Questa dottrina è ritenuta tuttora valida da Weigel, anche nell’era della guerra ABC (nucleare, chimica e batteriologica) e nel contesto di un conflitto anomalo e ‘asimmetrico’ come quello in corso. Egli contesta la tesi pacifista secondo cui un conflitto, per essere moralmente lecito, dovrebbe innanzitutto garantire l’incolumità dei civili: questa condizione dev’essere evidentemente osservata, per quanto possibile, almeno nelle intenzioni; ma non si può bollare come immorale una guerra per il solo fatto che la parte offesa non riesce a garantire l’incolumità dei civili inevitabilmente coinvolti. Questo risultato “umanitario” non può stabilire la valutazione morale sulla liceità del conflitto. E’ la “giusta causa” a giustificare in radice l’in-tervento, non le modalità del suo sviluppo, che sono secondarie e possono dipendere da fattori non voluti né controllabili: “L’insegnamento sulla guerra giusta, in altri termini, non presuppone una ‘presunzione contro la violenza’, che riterrebbe come essenzialmente sproporzionato e ingiusto ogni uso della forza armata. Partire da questo presupposto significherebbe liquidare l’insegnamento tradizionale sulla moralità della guerra giusta”.

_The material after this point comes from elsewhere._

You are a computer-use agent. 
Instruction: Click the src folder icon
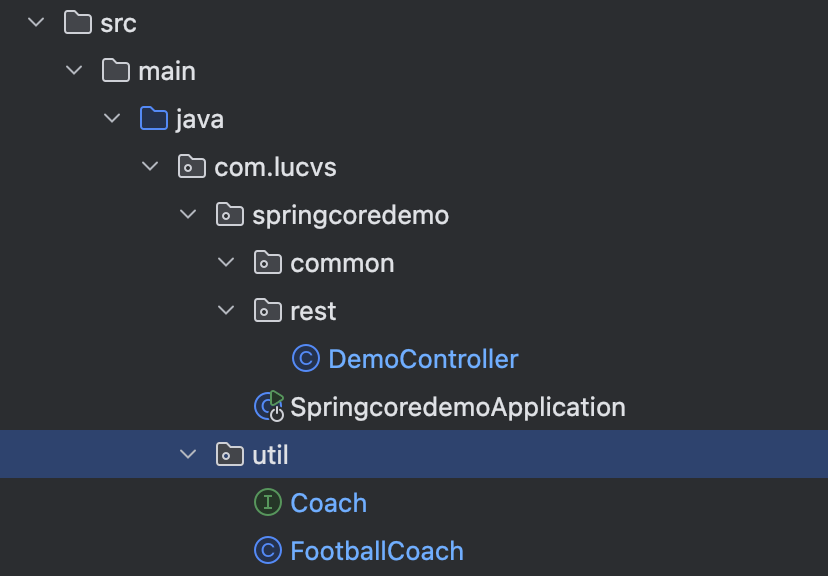[77, 23]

Weigel affronta anche il delicato tema della distruzione preventiva dei focolai di terrorismo: “Sono pienamente convinto che le azioni militari preventive contro i terroristi sono moralmente legittime in base ai princìpi dell’insegnamento sulla guerra giusta. Non ha senso dire, come hanno suggerito alcuni teologi moralisti, che esiste giusta causa solo finché l’attacco è in corso”. Pertanto, è lecito intervenire preventivamente eliminando persone o distruggendo basi che stanno per provocare una offensiva terroristica; non è necessario aspettare che questa offensiva abbia avuto successo: “I terroristi concepiscono la loro guerra come uso della violenza di massa per ottenere fini politici; dunque cessano di essere civili per trasformarsi in combattenti; di conseguenza, muta la valutazione morale”. Questo vale anche per quegli Stati, come l’Afghanistan, che forniscono basi o copertura diplomatica ai terroristi, diventando quindi complici attivi delle loro nefandezze: “Se il governo che ‘ospita’ i terroristi si rifiuta di ammettere questa complicità e di porvi fine, esso diventa alleato del terrorismo e combattente in suo favore, sebbene di altro tipo”.

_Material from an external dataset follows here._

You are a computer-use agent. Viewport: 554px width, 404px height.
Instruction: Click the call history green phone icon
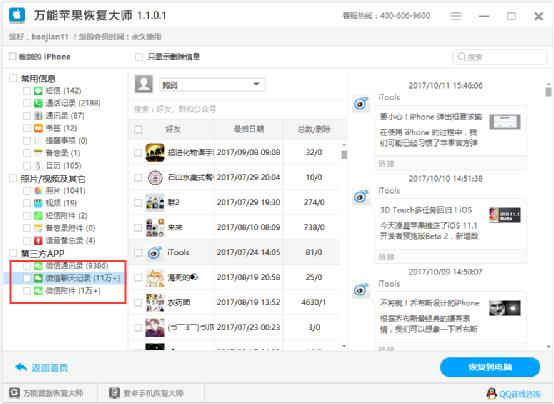(38, 103)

Weigel respinge anche la tesi secondo cui gli USA avrebbero commesso un abuso intervenendo in prima persona, in quanto solo una istituzione internazionale, come l’ONU, avrebbe diritto di reprimere il terrorismo: “Il sistema delle Nazioni Unite non ha ottenuto risultati nell’affrontare il problema dell’ordine e della sicurezza mondiali. Inoltre, un Paese non ha bisogno dell’approvazione dell’ONU per realizzare la propria difesa, diritto questo riconosciuto come fondamentale dalle stesse Nazioni Unite. (...) La questione dei tribunali internazionali è alquanto complessa. Mi preoccupa la tendenza di alcune organizzazioni internazionali di giuristi che propongono una giurisdizione preferenziale che s’imponga sulle leggi e sulle Corti nazionali. Non ogni passo verso un maggior grado d’integrazione politica mondiale promuove i fini politici classici della giustizia: l’ordine e la libertà come fattori di pace”.